When the great Tang dynasty poet Bai Juyi, also widely known in Japan as Haku Rakuten, first came to the then-capital of China Changan, now known as Xian, a friend made fun of his name-- which literally could mean "free living is easy," saying: "Everything is expensive in Changan; living here is not easy."

The relatively high living costs in a capital city are understandable, based on fundamental economics.

However, the Chinese government is intervening and making Beijing less expensive than it would otherwise. Take transport for example. A two-yuan (roughly US$0.30) metro/subway ticket can get you anywhere along Beijing's four existing lines (1, 2, 5, 13); whereas in Shanghai and Guangzhou, fare is calculated by distance, and two yuan is only good for a one-way trip of up to 4 kilometers.

Beijing also offers the most affordable taxi service, compared to Guangzhou and Shanghai. Among the three major cities, cabs in Guangzhou are the most expensive.

About seven years ago, when I lived in Beijing and commuted to work by subway every day, the train wasn't as crowned as it is nowadays, but it still had substantial traffic. In China, crowds of people mean juicy markets. Hence the existence of underground businesses on subway trains. Taking advantage of the one-ticket-for-any-distance-any-time rule of the Beijing subway, beggars and unlicensed newspaper and map sellers used to work on the trains all day.

And now, as Beijing anxiously tries to polish its image, I've heard that the city administration is minimizing the presence of beggars, homeless and unlicensed street vendors. On my visit a couple of weeks ago, I didn't see a single street vendor and only met one beggar during rush hour in the subway. And most passengers were just trying to stay out of his way, rather than give him money.

Beijng's metro lines 1 and 2 seem to have been around forever; lines 5 and 13 are relatively new. Still, the current system is not meeting the transport needs of the capital city's 17 million residents. I even met a cab driver who, instead of taking my 60-yuan-worth of business across town, took me to the nearby metro station for 11 yuan, rather than navigate the crowded roadway. "I don't want to get into the traffic jam on the main roads," he said, "even if you pay me to."

According to a subway map on the official Web site of the 2008 Olympic Games, the Beijing metro system will expand a few times and become a huge web that covers the entire city.
Beijing metro blueprint

The purple line 10 on the map is expected to start running in June. It will accommodate locals and, in August, Olympics tourists.

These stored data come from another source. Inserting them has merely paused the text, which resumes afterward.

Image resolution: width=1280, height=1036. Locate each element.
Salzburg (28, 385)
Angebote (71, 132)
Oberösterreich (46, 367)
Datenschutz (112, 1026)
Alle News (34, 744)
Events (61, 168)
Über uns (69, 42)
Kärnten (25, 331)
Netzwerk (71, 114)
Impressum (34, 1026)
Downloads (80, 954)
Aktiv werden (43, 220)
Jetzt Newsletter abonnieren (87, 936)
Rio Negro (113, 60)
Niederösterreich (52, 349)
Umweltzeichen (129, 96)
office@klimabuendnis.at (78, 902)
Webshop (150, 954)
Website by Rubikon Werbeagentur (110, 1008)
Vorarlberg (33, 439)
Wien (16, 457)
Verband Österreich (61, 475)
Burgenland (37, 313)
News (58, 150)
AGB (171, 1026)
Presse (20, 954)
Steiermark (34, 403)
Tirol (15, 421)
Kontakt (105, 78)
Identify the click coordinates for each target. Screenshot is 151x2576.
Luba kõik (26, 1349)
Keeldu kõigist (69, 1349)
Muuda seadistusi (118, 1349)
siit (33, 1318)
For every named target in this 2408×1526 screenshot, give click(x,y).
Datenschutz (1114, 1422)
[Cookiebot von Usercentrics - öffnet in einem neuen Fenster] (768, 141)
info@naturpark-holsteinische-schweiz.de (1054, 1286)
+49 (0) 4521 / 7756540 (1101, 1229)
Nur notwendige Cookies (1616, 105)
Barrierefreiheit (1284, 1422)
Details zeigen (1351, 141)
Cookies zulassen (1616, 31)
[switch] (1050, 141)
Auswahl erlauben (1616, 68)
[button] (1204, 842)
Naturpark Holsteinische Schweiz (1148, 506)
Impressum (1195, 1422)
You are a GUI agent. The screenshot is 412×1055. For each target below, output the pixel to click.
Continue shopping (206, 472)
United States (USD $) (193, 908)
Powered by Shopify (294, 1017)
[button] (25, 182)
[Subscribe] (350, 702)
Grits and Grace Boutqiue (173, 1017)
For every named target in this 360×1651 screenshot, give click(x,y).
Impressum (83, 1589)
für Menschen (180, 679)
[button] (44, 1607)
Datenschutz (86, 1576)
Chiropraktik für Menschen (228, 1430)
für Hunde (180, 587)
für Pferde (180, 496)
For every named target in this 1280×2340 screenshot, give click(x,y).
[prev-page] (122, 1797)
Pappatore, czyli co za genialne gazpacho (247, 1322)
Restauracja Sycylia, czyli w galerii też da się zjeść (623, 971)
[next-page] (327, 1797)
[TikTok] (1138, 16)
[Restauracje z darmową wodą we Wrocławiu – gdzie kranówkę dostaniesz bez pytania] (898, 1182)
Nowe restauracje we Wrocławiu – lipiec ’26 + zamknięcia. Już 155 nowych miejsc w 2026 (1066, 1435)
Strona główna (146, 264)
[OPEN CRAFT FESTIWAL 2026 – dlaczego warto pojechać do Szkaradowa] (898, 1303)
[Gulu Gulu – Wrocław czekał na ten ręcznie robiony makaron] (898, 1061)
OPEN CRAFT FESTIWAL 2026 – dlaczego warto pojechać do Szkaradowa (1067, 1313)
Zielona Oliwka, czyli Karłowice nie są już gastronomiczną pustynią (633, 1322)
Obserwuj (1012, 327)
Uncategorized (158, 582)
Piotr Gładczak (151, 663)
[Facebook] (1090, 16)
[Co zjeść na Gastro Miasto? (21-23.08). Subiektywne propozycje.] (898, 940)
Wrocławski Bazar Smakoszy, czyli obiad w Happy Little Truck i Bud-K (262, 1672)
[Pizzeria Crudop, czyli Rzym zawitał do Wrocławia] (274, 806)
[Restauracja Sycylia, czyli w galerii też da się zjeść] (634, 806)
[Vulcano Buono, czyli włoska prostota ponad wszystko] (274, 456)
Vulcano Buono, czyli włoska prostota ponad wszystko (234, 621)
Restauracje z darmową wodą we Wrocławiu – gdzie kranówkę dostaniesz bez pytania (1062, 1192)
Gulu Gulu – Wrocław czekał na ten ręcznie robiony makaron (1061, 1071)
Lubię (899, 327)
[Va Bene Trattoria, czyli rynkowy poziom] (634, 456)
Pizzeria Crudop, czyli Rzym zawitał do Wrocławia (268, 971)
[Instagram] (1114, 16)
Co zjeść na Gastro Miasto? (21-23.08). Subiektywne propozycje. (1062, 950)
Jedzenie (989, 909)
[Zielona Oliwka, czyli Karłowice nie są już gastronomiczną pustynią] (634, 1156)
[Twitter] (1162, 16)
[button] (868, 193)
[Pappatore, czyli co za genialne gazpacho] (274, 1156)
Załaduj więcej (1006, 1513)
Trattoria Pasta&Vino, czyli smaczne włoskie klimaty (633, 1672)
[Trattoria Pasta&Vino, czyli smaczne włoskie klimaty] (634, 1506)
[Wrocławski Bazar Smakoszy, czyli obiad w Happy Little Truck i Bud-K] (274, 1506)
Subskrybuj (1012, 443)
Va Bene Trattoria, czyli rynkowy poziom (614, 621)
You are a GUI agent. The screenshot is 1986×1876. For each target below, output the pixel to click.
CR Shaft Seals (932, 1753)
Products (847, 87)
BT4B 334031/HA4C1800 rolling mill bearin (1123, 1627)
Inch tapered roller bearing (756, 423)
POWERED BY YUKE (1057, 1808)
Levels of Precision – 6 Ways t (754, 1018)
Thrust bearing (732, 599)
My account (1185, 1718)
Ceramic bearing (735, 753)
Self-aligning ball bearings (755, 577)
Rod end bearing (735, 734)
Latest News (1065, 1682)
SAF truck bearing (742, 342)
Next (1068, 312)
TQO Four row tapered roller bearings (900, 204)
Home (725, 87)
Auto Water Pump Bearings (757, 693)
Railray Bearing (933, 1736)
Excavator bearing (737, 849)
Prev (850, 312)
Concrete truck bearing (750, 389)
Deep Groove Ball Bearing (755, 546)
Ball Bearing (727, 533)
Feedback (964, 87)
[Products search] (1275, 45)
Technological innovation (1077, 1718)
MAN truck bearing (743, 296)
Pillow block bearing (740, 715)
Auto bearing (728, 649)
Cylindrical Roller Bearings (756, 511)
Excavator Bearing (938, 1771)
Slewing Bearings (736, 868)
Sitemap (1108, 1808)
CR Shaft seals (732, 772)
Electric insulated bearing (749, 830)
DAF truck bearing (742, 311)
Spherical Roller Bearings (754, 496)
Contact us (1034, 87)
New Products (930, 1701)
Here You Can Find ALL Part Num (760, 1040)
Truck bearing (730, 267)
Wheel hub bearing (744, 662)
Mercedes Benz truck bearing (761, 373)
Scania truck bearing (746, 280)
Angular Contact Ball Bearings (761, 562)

Other lines on the map are planned to be completed in different stages by 2015.

The blueprint reminds me of Tokyo's extensive metro webs. There are a number of metro companies in Tokyo, instead of one government-backed system. Metro tickets are not cheap, but with the heavy road tolls and expensive parking, people prefer public transportation to driving. Here is the map of just one of the metro companies operating in Tokyo.
Photo taken by Chen Lin

I wonder how much the government is subsidizing the Beijing metro. Maybe lessons can be taken from the Tokyo metro industry, for a more diversed and faster-growing system based on market laws.